Let them say, “Spare your people, O Lord, / and do not make your heritage a mockery, / a byword among the nations.
Why should it be said among the peoples, / ‘Where is their God?’” (Joel 2:17)

In 1875, the largest locust swarm in history was recorded over the Midwestern United States. Covering a region 20 percent larger than the state of California, the army of insects was estimated to contain several trillion locusts and probably weighed several million tons. Wild West magazine reported that locusts “scoured the fields of crops, the trees of leaves, every blade of grass, the wool off sheep, the harnesses off horses, the paint off wagons and the handles off pitchforks.”

The locusts, farmers grimly quipped, “ate everything but the mortgage.” Laura Ingalls Wilder’s On the Banks of Plum Creek (1937) describes the infestation: “The cloud was hailing grasshoppers. The cloud was grasshoppers. Their bodies hid the sun and made darkness. Their thin, large wings gleamed and glittered. The rasping whirring of their wings filled the whole air and they hit the ground and the house with the noise of a hailstorm.”

- [Requests]:
1. Condense the paragraph of the locust passage that begins "In 1875, the largest locust swarm" into a short bulleted list that keeps its main facts.
2. Carry the locust passage forward from its final sentence, writing one new paragraph in the same style.
The material that comes next has no connection to the locust passage.

- [Records]:
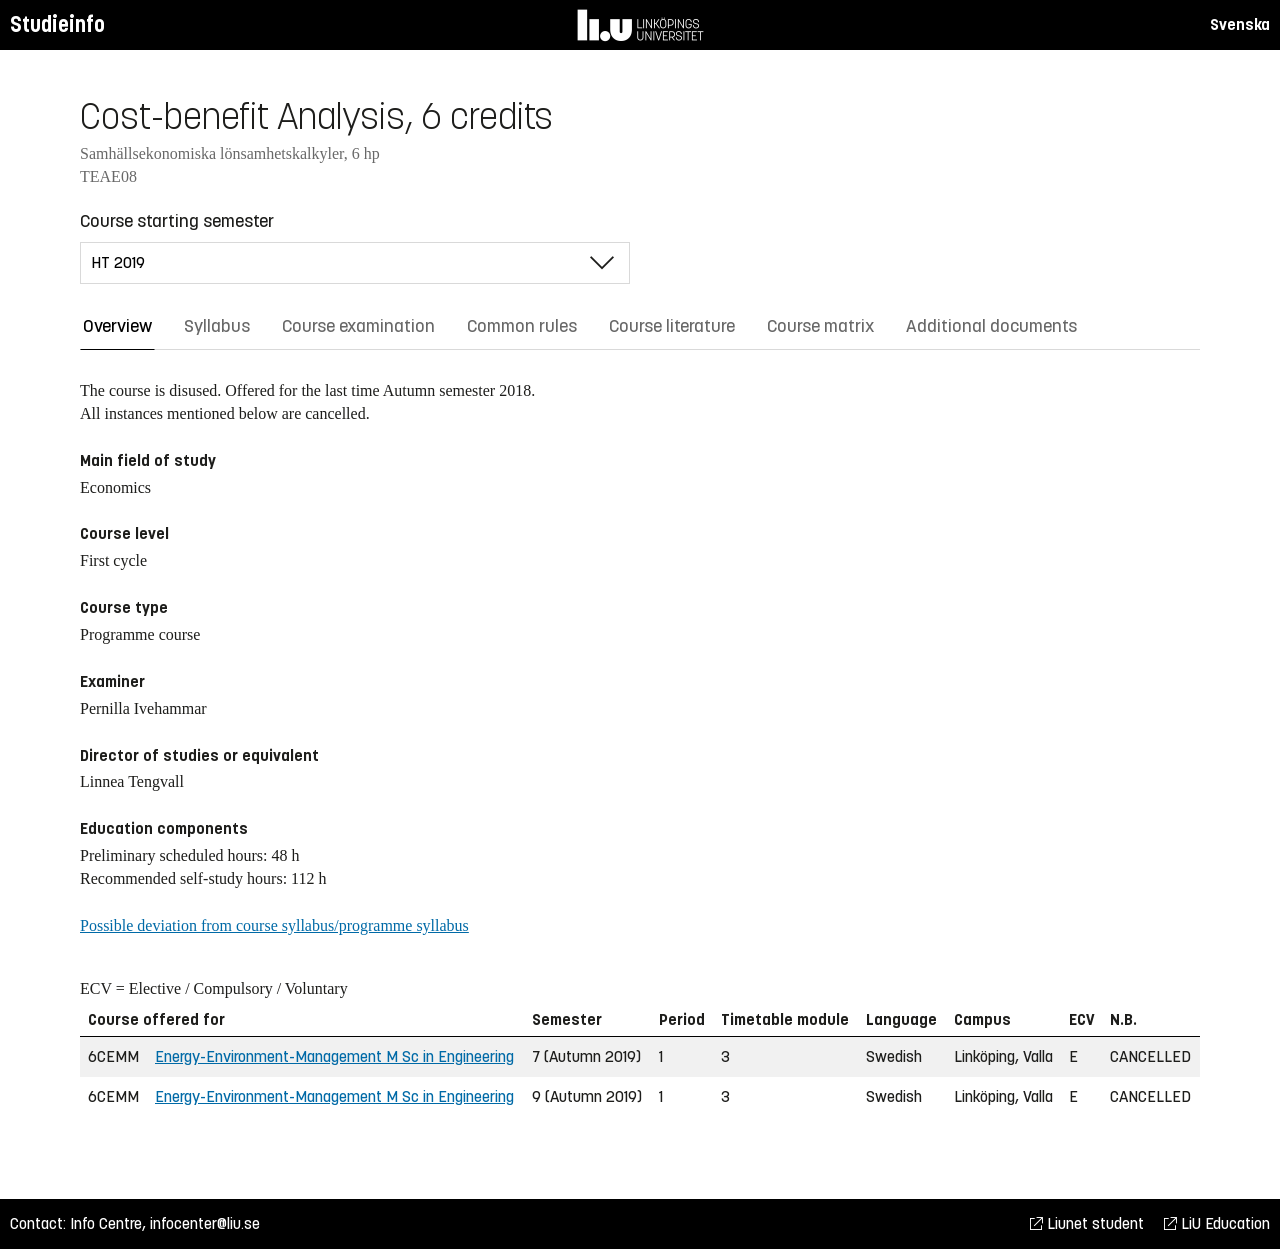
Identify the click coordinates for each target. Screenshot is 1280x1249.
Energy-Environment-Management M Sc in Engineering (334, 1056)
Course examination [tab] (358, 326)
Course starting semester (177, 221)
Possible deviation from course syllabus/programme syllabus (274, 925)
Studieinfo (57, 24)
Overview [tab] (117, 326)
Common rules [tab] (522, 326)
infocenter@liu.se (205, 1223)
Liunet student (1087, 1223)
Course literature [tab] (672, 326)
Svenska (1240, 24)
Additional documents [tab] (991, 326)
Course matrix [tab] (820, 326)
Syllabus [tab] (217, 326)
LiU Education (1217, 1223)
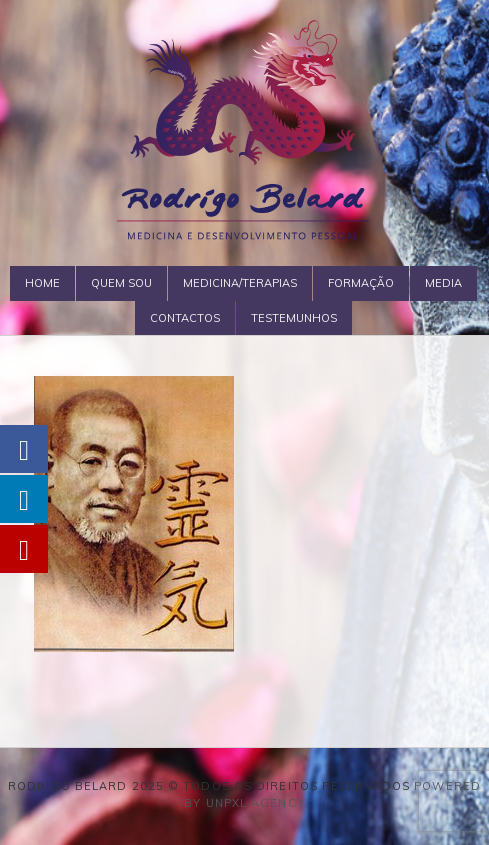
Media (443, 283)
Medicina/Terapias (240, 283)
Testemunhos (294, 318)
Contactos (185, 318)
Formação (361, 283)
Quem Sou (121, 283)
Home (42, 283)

- [Responses per task]:
1.
- In 1875, the largest locust swarm on record appeared over the Midwestern United States.
- It covered an area 20 percent larger than California.
- It was estimated to hold several trillion locusts and probably weighed several million tons.
- According to Wild West magazine, the locusts stripped crops, leaves, grass, wool from sheep, harnesses from horses, paint from wagons, and handles from pitchforks.

2.
A century and a half later, locusts continue to threaten the globe. Recent outbreaks in Madagascar feature swarms ranging in size from 40 to 80 million insects per square kilometer. The effect on farmers, in one of the world’s most impoverished countries, is devastating, as the ravishing hosts can consume 100,000 tons of vegetation every day. Similar stories can be told across East and Sub-Saharan Africa.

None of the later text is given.